What you need to do:
Look below for the line containing "You are a computer-use agent. The", then write out that line and every line after it to the end, exactly, minus the pictures.

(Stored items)
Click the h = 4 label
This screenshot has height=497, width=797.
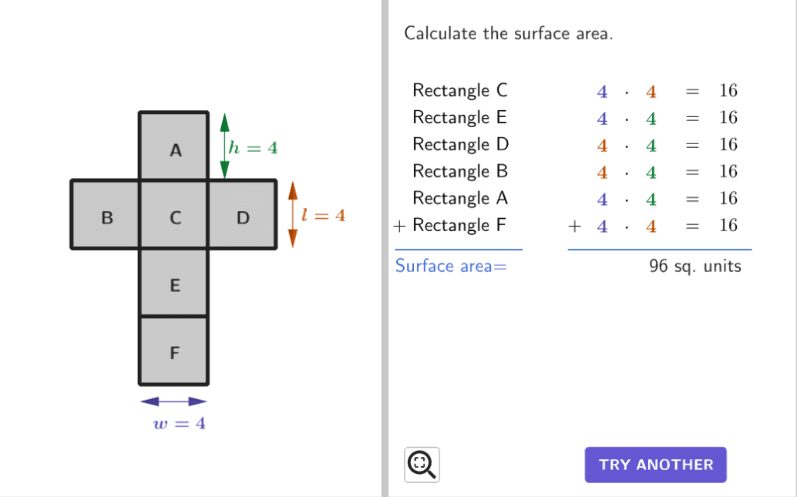(x=253, y=148)

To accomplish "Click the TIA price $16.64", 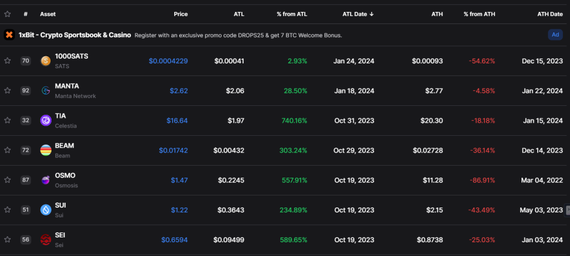I will [x=177, y=121].
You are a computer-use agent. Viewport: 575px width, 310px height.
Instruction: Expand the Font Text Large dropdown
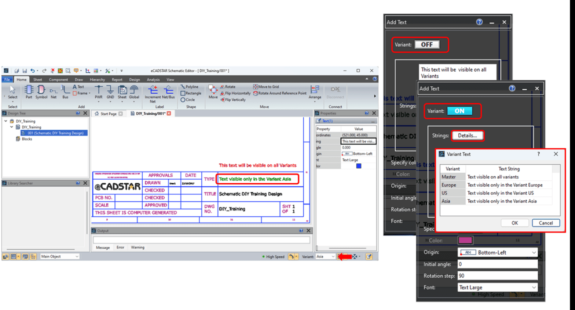click(498, 287)
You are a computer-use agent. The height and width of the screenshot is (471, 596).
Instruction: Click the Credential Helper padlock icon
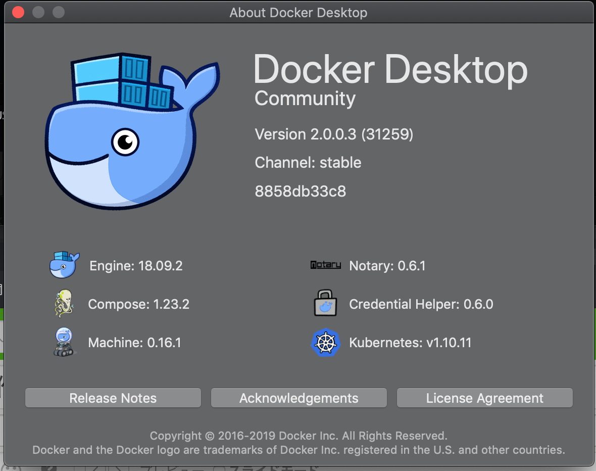tap(325, 304)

Answer box:
You are a computer-use agent. The height and width of the screenshot is (471, 596).
Instruction: Click the Credential Helper padlock icon
tap(325, 304)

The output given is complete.